■ WORK INSTRUCTIONS
Below are some records. Write out exactly their lines from the one with "How do I perform: Open" through the one with "The height and", and leave the pictures behind.

■ THE DATA
....
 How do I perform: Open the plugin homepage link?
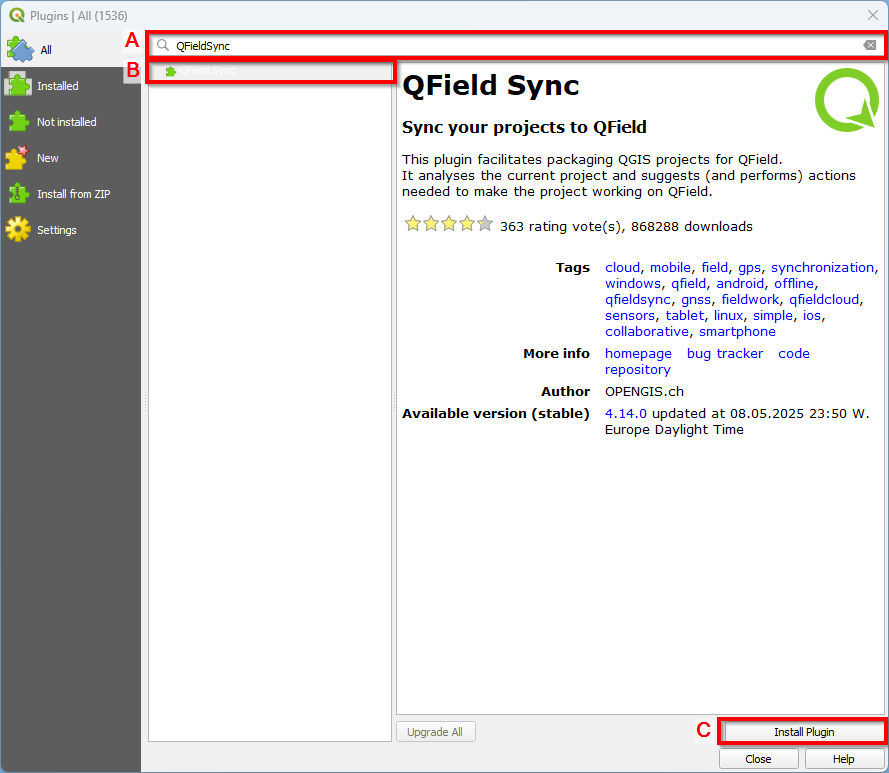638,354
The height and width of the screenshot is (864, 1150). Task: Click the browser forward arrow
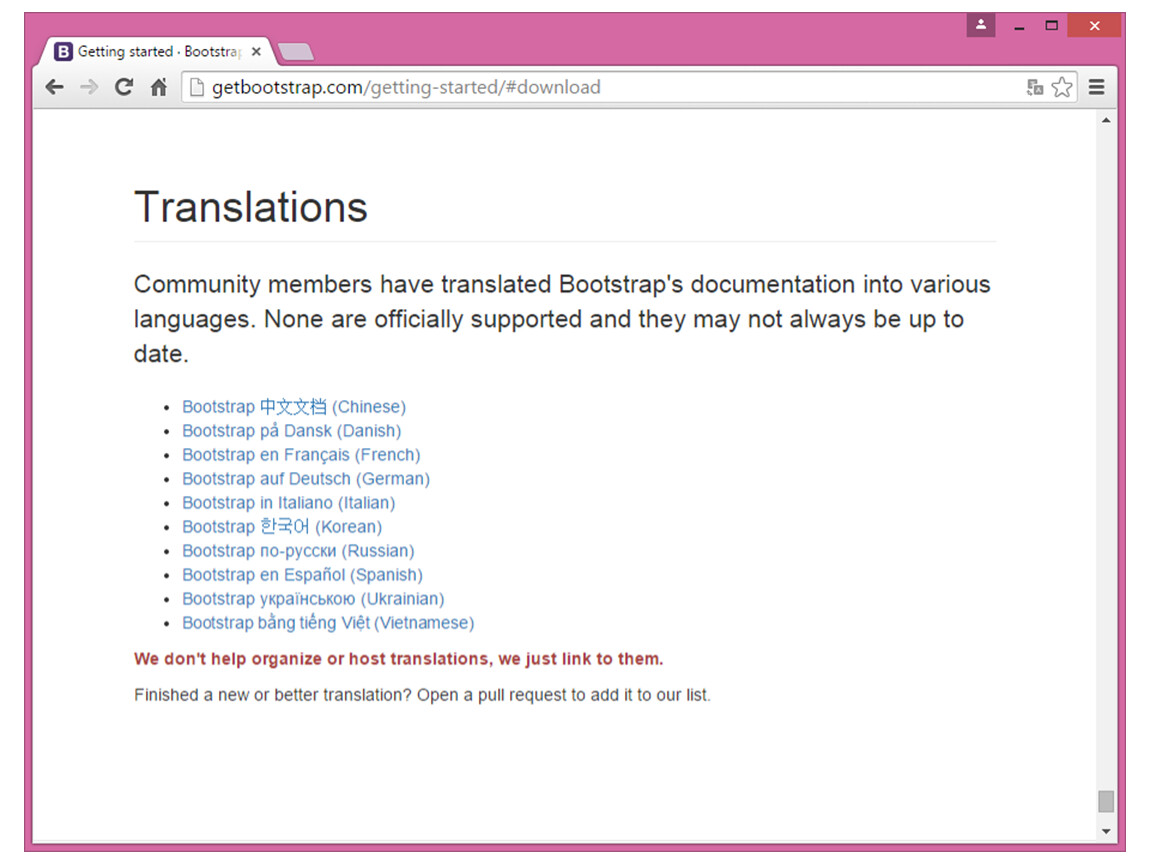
....
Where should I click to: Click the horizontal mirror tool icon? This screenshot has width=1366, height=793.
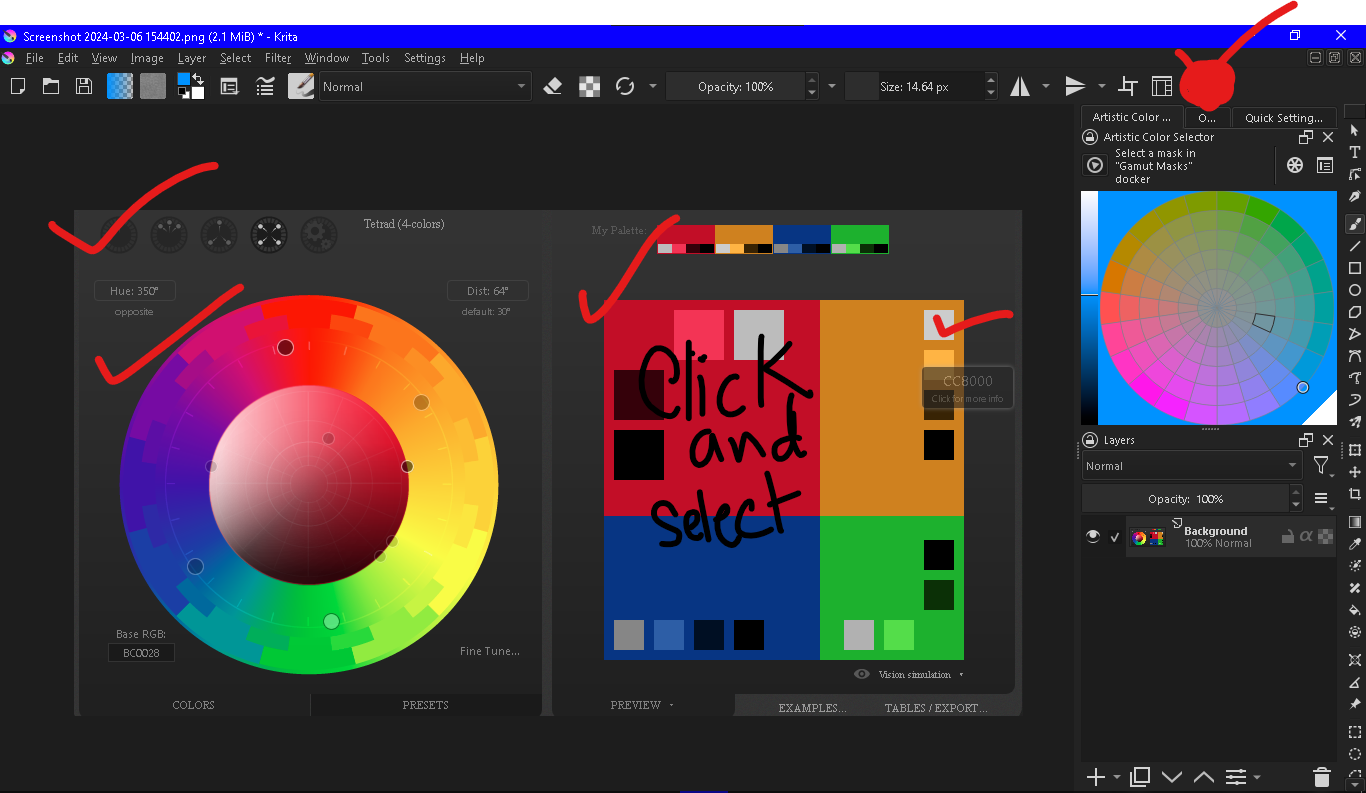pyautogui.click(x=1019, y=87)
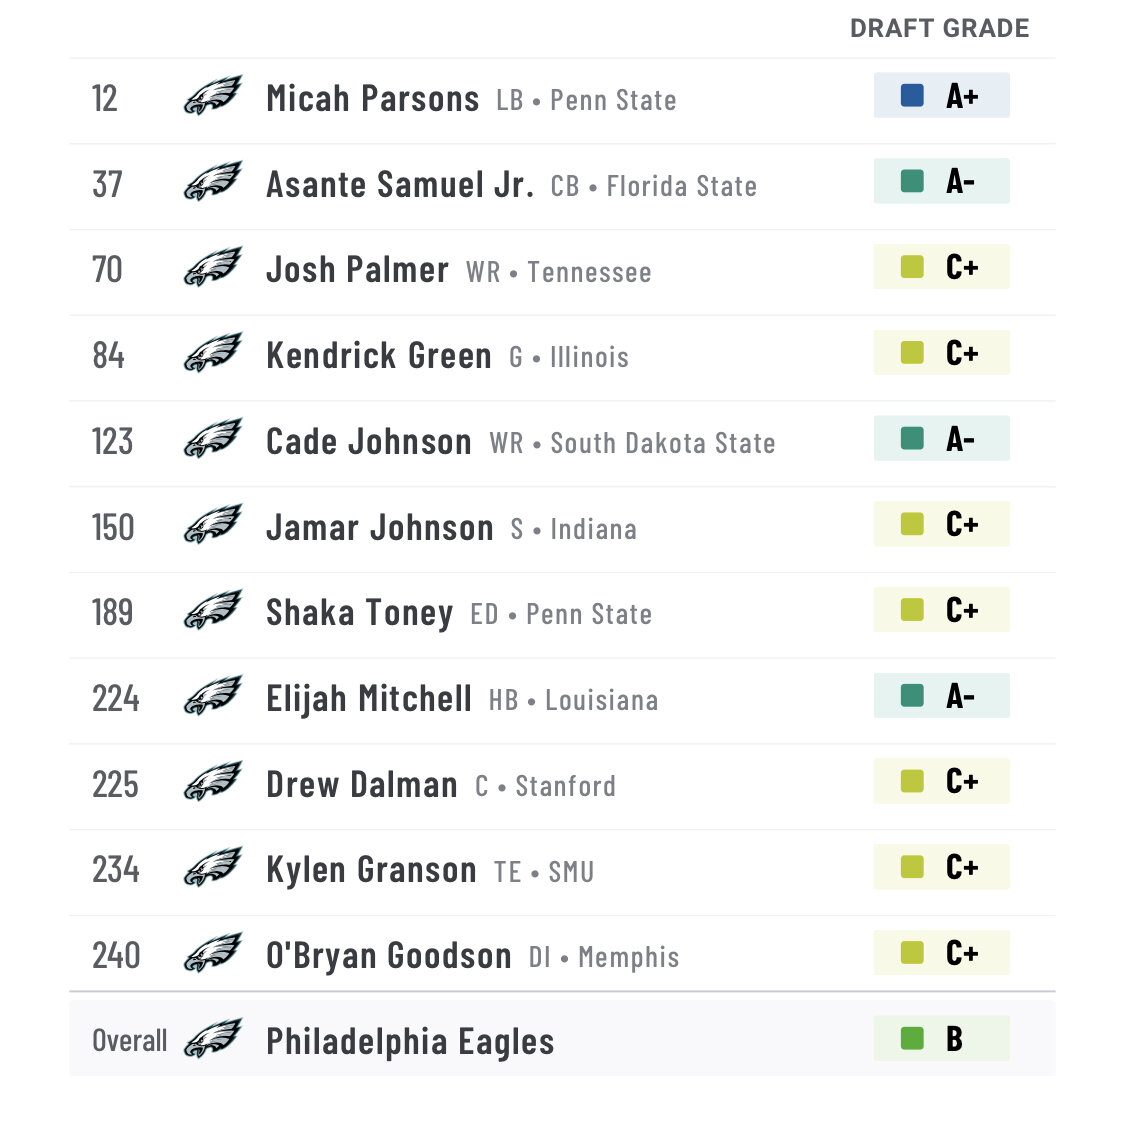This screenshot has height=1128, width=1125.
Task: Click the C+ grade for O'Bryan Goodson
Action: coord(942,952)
....
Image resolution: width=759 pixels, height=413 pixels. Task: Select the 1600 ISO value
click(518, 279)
....
■ RESULT OF THIS TASK
 How do I perform: Open the plugin homepage link?
638,354
The height and width of the screenshot is (864, 1150). Task: Click the browser forward arrow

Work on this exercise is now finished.